Yah itu adalah hidup, bahkan terkadang kerja keras dan kepintaran seseorang tidak mampu menjawab apa arti kesuksesan dalam hidup ini.
Kemudian apa karena kita telah tahu hal seperti itu maka kita berhenti berusaha? berhenti belajar untuk menjadi orang yang berpengetahuan tinggi? Tentu saja tidak, memang banyak hal yang lebih penting dari menjadi pintar atau berusaha keras. Semua usaha diikuti doa, membangun relasi, kemampuan beradaptasi dengan lingkungan, semangat pantang menyerah dan lain sebagainya dimana seseorang akan mendefinisikan banyak sekali kunci kesuksesan dalam hidup ini.
Sekarang cerita tentang aku, tentang pencapaian akademikku dari SD hingga kuliah. Ini bukan cerita inspirasi, ini hanyalah cerita yang ketika kalian membacanya kemudian sebagian besar dari kalian akan berpikir “oh iya, aku juga sering”, “mirip banget dikampusku”, dan respon standar lainnya.
Aku tidak pintar, apalagi superior
Aku adalah pelajar yang biasa – biasa aja, dari SD sampai SMA (aku masuk SMK) tidak pernah mendapat rangking 1, berbeda sekali dengan mbak ku, dia anak pertama dan yah dia pintar masuk di SMP favorit dan SMA favorit, selalu rangking 1 dan kuliah mendapat banyak beasiswa. Ranking paling tinggi yang pernah aku dapat adalah rangking 3, (tunggu, itu kan udah besar), tapi itu juga terjadi sekali dan tiba – tiba, aku juga gak ngerti, karena seringnya hanya antara peringkat 8 – 15 dari 30an siswa. Aku akan bilang bahwa aku tidak bodoh, tapi aku juga tidak pintar. Kemudian saat kuliah juga hampir sama, tetapi sedikit lebih baik, jangankan diberi penghargaan untuk prestasi tertentu, lulus aja telat 2 tahun.

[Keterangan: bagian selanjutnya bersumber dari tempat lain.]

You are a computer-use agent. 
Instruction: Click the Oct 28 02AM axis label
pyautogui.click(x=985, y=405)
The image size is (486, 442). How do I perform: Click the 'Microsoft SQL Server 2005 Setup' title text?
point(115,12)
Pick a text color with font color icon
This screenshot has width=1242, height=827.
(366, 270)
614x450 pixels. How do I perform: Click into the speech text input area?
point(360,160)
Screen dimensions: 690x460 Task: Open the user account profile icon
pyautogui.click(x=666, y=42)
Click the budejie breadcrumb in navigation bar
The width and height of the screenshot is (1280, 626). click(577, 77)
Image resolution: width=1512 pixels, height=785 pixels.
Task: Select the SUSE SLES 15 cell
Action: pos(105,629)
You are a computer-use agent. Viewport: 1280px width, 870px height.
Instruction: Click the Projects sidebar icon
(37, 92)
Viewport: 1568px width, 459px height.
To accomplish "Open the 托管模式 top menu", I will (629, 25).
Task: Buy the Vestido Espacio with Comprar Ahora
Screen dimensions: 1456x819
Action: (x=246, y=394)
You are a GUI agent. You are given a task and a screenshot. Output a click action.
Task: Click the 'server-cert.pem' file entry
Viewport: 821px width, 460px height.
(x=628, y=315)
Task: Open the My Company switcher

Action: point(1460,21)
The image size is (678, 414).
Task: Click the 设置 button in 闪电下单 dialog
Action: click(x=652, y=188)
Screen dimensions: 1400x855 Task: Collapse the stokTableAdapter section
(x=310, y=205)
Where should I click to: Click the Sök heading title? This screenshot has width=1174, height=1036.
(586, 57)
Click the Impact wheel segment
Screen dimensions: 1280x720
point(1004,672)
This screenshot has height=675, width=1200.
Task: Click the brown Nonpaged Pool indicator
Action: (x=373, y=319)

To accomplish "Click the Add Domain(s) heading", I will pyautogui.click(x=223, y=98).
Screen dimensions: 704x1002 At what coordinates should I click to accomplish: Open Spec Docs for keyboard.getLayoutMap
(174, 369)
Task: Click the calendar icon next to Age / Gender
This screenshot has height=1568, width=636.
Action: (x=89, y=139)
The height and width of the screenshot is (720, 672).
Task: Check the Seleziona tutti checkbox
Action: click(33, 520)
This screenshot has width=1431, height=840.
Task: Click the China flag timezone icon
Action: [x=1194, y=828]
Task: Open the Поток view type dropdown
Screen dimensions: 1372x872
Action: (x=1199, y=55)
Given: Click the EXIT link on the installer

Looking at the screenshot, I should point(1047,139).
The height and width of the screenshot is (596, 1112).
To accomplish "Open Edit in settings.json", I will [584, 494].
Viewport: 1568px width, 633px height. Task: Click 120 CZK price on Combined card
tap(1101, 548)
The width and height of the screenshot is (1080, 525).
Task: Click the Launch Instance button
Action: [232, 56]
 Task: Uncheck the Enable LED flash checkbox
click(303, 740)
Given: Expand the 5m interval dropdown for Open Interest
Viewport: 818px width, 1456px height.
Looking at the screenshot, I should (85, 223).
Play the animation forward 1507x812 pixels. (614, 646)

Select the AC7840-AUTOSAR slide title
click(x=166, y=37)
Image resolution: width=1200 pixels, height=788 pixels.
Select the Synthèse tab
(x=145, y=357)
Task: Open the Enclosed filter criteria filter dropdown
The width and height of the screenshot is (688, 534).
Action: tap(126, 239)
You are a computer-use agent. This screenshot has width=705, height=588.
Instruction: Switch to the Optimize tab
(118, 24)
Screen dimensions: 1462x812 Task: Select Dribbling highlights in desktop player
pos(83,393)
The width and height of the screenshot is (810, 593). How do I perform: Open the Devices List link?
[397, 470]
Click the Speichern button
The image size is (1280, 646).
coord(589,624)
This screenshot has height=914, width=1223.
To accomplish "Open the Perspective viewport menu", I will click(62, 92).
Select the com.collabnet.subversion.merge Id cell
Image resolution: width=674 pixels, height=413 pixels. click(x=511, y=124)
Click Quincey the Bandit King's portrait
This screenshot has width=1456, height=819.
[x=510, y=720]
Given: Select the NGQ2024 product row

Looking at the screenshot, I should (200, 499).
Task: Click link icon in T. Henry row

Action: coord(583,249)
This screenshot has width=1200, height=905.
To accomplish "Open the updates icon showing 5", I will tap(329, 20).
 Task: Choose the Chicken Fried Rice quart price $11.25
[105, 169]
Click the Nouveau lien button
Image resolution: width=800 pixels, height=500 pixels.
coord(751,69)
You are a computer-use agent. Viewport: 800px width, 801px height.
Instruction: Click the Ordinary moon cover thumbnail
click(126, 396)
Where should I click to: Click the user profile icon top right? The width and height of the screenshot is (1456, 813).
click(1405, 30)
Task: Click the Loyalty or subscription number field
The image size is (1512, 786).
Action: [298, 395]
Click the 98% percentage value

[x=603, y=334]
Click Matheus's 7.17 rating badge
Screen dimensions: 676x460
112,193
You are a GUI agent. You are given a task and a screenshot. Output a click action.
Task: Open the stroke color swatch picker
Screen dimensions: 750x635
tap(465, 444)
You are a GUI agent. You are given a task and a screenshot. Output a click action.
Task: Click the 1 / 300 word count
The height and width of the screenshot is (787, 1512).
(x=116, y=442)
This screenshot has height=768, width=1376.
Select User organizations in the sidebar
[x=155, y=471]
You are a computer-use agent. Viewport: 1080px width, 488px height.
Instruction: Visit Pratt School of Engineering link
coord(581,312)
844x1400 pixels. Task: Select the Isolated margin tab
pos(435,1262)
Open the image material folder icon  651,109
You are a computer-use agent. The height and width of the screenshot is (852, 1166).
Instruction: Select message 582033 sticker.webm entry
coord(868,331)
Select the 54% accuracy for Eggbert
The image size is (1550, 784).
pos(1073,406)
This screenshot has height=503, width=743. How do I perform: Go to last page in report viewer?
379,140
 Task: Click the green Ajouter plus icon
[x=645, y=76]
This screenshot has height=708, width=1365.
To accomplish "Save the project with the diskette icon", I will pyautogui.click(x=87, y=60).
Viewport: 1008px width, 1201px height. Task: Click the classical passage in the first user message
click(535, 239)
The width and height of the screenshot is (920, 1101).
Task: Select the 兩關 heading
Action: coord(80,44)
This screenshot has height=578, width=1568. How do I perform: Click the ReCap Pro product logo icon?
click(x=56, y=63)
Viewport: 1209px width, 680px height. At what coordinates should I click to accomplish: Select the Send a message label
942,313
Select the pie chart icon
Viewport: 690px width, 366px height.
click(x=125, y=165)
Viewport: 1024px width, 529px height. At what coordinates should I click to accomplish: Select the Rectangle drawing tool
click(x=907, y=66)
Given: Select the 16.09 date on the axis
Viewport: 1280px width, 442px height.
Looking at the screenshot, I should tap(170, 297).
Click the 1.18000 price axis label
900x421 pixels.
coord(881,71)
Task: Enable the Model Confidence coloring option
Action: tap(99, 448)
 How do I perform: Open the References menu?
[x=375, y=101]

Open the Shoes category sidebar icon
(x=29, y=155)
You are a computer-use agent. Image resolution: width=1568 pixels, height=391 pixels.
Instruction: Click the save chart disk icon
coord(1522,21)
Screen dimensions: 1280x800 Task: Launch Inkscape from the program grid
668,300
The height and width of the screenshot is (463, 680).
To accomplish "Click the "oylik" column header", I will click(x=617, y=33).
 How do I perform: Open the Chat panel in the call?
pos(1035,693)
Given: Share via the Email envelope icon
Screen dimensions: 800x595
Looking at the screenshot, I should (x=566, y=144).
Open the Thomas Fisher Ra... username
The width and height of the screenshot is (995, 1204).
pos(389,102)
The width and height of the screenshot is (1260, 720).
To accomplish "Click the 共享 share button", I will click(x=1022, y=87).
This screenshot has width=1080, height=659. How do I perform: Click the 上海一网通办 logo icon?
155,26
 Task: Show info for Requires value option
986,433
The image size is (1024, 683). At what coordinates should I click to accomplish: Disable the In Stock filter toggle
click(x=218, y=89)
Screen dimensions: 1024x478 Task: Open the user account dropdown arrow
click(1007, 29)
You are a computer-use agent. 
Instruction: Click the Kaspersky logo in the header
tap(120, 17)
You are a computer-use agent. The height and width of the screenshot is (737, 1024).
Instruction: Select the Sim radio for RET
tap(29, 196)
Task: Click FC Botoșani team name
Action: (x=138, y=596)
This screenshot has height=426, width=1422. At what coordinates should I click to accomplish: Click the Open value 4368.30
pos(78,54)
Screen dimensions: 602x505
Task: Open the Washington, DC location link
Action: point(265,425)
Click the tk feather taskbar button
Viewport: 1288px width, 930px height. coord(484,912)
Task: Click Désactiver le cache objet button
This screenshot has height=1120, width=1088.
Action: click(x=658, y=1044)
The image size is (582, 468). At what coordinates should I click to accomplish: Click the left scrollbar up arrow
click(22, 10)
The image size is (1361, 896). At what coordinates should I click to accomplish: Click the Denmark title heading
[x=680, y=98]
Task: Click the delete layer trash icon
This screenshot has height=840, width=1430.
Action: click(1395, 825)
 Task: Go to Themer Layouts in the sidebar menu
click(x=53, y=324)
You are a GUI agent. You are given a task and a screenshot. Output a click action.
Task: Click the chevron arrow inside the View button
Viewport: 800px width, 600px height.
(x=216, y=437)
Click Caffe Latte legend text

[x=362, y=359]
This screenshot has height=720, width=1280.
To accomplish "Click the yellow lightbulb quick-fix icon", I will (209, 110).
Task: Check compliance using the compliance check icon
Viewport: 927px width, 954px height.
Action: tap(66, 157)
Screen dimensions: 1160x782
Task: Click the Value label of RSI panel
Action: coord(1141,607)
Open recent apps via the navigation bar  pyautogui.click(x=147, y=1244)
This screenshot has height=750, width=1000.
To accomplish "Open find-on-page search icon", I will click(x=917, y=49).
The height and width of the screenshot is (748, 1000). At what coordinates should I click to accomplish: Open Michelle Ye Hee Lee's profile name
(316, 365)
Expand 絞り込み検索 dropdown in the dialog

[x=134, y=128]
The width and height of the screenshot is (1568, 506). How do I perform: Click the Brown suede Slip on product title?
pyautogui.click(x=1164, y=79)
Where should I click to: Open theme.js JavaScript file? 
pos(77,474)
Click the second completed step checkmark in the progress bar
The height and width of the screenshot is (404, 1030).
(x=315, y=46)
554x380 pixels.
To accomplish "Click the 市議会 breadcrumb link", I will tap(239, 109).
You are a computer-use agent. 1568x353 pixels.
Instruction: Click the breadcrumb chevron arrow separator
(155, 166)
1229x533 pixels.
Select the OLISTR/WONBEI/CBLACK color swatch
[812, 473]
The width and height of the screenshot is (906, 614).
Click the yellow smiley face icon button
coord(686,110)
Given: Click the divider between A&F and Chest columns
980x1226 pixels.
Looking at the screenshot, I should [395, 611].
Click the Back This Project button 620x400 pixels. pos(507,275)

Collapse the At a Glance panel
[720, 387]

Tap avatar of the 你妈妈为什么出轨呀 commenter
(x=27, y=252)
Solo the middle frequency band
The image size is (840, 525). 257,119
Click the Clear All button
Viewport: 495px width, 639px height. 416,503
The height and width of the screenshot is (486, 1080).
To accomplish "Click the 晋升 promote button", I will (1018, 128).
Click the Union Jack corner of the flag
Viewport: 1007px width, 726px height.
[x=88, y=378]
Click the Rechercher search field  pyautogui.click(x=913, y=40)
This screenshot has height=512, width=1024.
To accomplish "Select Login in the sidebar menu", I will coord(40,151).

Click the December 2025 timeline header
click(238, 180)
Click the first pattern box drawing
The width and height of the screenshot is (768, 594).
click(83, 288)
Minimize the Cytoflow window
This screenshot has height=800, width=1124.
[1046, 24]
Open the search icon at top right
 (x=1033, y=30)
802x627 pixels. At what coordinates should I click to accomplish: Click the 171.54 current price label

Tapi didikan orang tuaku adalah selalu disiplin dan bertanggung jawab, walaupun masalah kelulusan waktu kuliah sering dibanding – bandingkan dengan mbak tapi setidaknya bertanggung jawab atas apa yang kita kerjakan paling penting. Ketika sekolah aku tetap rajin masuk, datang tepat waktu, berusaha mengerjakan tugas dan bisa lulus. Ketika kuliah aku gak kepikiran untuk membuat IPK cum laud dan sempurna, untuk mata kuliah yang tidak suka dan dapat C juga tak biarkan, lagipula nilai lainnya juga sudah jauh mencukupi dan akhirnya cum laud dengan sendirinya, tanpa bermaksud menyinggung teman – teman yang punya IPK rendah bahkan NASAKOM, tapi aku memang punya standar sendiri, bukan bermaksud rendah diri atau rendah hati bahkan sombong, maaf bukan. Kalau aku disuruh mendefinisikan tipe mahasiswa yang seperti apa, aku akan menjawab mahasiswa santai tapi serius, apa buktinya aku santai? iya aku tidak pernah agresif bertanya di kelas, duduk belakang dan tidak banyak ikut organisasi di kampus. Apa buktinya aku serius? aku selalu mengerjakan tugas yang diberikan, memaksimalkan project di mata kuliah yang aku bisa dan tidak membuat banyak masalah dikampus. See, aku bukan mahasiswa yang penuh ambisi dan ber api – api dalam hal akademis dan organisasi, tapi seperti yang diajarkan orang tuaku, masih berusaha bertanggung jawab dan disiplin. Aku mahasiswa yang santai tapi serius, dan keseriusanku memberikan hasil akhir yang baik juga saat kuliah.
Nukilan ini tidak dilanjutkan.